Although fetal growth slowed after hypophysectomy, it did not stop. Even during the extended period of gestation, the CRL of the HX fetuses continued to increase at a steady rate similar to that seen before normal term. In contrast to previous findings (29), the actual CRL, body weight, and limb lengths of the postmature HX fetuses in the current study were greater than those seen in HX fetuses 20 d earlier in gestation. Indeed, the rate of CRL increment in the HX fetuses was greater than that seen in sheep fetuses made insulin deficient during the last 20–30 d gestation by fetal pancreatectomy (16). Insulin concentrations were normal in HX fetuses even in the prolonged period of gestation, and, therefore, insulin may have been responsible for the continued growth of these fetuses, albeit at a lower rate than in intact fetuses with normal insulin and pituitary hormone levels. Because GH antagonizes the actions of insulin in utero (31), the unopposed action of insulin in the HX fetus may also account for its increased fat content and higher ponderal index because insulin normally stimulates fetal lipogenesis during late gestation (32).

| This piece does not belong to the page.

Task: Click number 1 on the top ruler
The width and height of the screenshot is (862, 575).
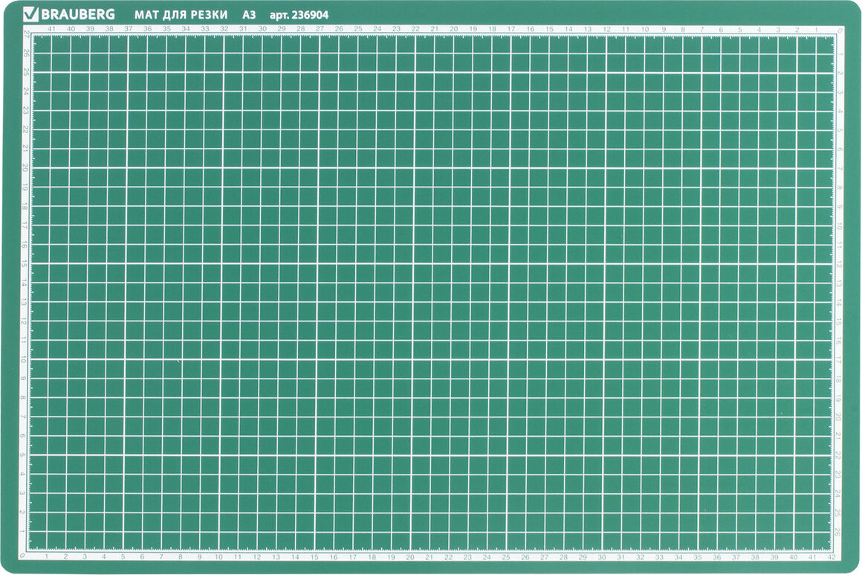Action: [817, 29]
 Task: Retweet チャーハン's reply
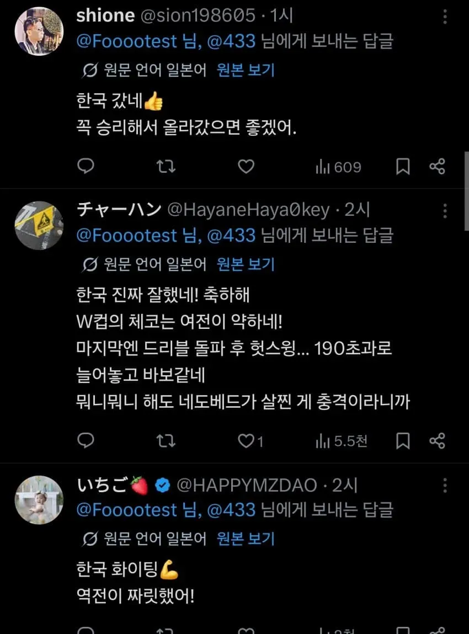(166, 441)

Hypophysectomy has little effect on the fetal rates of glucose metabolism in fed conditions but prevented some of the metabolic and endocrine responses to maternal fasting during late gestation. HX fetuses were unable to produce glucose endogenously, and, as a consequence, their rate of glucose use decreased significantly in response to the decrease in umbilical glucose supply induced by maternal fasting. They were also unable to reduce their rate of CO₂ production from glucose carbon when glucose availability decreased during fasting. In contrast, a similar decrease in glucose availability in the intact fetuses reduced glucose carbon oxidation and activated glucogenesis, which ameliorated the decrease in fetal glucose use. There were no changes in fetal O₂ consumption in response to maternal fasting in either group of fetuses, although the weight-specific rate of umbilical O₂ uptake was lower in HX than intact fetuses in both fed and fasted states. These differences in basal and fasting-induced changes in fetal metabolism are due, in part, to the different endocrine environments of the HX and intact fetuses.

Previous studies have shown that the low rate of O₂ consumption in the HX fetus is due to hypothyroidism and can be restored to normal values by T₄ treatment (8). Similarly, the rate of fetal glucose production in response to maternal fasting and other stressful stimuli is known to be dependent on both cortisol and catecholamine concentrations in the sheep fetus (17, 33). Cortisol enhances the fetal glucogenic capacity by increasing glycogen deposition, gluconeogenic enzyme activities, and the abundance of hepatic adrenoreceptors, whereas catecholamines actually activate the glucogenic pathways once they are functionally competent (23, 33, 34, 35). Although catecholamine concentrations were high in HX fetuses relative to controls in fed conditions, there were no increases in catecholamine or cortisol concentrations in the HX fetuses in response to maternal fasting in the current study, in contrast to the findings in the intact fetuses. This may account, in part, for the inability of the HX fetus to produce glucose endogenously in response to maternal fasting during late gestation. Certainly, hepatic glycogen content and hepatic activities of the key gluconeogenic enzymes, G6Pase and PEPCK, were low in HX fetuses compared with controls at the end of the 48-h period of maternal fasting.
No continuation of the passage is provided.